Через день был поднят вопрос о пропуске Красной Армии через территорию Польши по виленскому и галицийскому коридорам — без чего, по мнению советской стороны, не могла быть отражена возможная германская агрессия. На этом переговоры зашли в тупик, потому что Польша наотрез отказалась рассматривать такой вариант, а Франция не смогла (или не захотела) убедить поляков согласиться на военную помощь СССР. Уильям Ширер, автор широко известной книги «Взлет и падение Третьего рейха» классифицирует такое поведение поляков как «непостижимую глупость», что является по сей день общепринятой точкой зрения. Какова же была реальная причина польской русофобии, мы уже рассмотрели выше.

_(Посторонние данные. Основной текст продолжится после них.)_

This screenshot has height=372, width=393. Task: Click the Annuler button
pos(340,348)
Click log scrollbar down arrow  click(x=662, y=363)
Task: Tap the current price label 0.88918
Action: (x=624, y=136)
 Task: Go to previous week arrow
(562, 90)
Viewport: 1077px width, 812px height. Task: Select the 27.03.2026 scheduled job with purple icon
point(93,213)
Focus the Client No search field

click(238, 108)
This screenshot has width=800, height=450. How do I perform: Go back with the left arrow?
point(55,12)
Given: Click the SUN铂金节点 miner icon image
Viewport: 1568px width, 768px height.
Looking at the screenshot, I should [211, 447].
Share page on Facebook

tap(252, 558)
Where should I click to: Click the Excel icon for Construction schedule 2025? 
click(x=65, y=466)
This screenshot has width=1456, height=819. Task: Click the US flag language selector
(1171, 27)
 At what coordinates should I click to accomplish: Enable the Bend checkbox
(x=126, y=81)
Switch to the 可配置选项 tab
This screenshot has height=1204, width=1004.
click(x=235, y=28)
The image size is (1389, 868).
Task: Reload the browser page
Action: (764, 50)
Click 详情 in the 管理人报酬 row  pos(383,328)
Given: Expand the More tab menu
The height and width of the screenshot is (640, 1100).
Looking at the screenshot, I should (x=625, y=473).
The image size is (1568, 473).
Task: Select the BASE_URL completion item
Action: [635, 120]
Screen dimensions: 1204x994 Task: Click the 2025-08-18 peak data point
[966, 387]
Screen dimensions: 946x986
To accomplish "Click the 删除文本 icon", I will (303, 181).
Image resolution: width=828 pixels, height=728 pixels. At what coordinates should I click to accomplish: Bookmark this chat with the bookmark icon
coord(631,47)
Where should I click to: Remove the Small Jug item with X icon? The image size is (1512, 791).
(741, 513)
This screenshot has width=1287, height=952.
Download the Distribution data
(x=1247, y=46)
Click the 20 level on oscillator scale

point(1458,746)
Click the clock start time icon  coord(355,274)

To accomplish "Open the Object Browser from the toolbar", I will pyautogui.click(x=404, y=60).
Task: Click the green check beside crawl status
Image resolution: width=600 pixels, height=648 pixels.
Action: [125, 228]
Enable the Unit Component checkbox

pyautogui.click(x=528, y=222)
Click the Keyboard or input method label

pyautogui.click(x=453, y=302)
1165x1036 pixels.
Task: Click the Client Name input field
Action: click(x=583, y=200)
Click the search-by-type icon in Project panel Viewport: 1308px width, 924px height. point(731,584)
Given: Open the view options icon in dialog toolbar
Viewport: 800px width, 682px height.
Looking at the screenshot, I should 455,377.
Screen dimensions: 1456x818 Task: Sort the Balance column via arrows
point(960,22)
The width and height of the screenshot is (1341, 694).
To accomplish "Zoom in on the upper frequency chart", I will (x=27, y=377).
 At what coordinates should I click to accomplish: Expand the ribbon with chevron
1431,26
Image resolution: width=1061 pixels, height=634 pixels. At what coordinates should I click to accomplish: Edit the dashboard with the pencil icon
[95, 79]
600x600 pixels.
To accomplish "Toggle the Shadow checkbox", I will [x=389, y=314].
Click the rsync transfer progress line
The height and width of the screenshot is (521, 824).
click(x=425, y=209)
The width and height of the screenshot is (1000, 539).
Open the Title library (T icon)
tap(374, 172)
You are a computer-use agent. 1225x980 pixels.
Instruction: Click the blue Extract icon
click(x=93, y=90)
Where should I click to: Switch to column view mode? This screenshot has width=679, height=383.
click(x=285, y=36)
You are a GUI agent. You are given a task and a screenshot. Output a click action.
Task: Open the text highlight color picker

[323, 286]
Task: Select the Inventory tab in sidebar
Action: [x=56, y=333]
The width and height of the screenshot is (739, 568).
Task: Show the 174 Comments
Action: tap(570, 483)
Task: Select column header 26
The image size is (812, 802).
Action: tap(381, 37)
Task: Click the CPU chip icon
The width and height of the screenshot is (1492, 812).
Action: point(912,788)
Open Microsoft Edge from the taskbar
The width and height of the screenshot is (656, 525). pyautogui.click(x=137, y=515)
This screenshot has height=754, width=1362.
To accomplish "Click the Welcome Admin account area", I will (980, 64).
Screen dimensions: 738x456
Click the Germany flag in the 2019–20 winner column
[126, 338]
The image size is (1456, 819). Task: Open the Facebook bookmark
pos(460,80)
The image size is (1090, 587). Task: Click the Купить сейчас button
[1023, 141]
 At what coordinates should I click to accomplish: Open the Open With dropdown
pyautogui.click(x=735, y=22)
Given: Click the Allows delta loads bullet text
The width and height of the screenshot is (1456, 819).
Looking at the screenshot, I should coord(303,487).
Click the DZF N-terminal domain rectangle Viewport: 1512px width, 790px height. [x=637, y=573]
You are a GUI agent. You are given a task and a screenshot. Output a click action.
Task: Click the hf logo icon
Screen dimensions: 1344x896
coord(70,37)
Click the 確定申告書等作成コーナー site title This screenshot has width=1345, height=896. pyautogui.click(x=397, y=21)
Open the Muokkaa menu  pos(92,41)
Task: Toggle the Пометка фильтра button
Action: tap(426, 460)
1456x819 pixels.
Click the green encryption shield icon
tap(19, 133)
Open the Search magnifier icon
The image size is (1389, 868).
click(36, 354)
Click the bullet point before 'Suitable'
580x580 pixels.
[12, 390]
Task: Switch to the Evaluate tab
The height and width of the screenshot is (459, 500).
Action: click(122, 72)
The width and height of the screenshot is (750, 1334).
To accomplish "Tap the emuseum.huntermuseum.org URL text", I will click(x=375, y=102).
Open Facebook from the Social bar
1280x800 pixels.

В целом англо-французы были не против создания коалиции, но пытались свести дело к тому, чтобы не иметь прямых обязательств по отношению к Советскому Союзу, который был обязан прийти на помощь «союзникам» в любом случае. 17 августа Ворошилов временно прервал переговоры и объявил, что дальнейший их ход зависит от ответа Англии и Франции на поставленные советской военной миссией принципиальные вопросы, прежде всего о пропуске советских войск Польшей. Он предупредил, что, если в течение двух дней ответы получены не будут, переговоры придется прекратить окончательно. В указанный срок ответа не последовало. 21 августа западные делегации предложили отложить заседание ещё на 3–4 дня. В ночь на 24 августа был подписан советско-германский договор о ненападении. Советское руководство выступило с заявлением, что данный факт не является препятствием для заключения соглашения о взаимопомощи с другими странами, но английская и французская делегации, убыв на родину «для консультаций», в Москву уже не вернулись.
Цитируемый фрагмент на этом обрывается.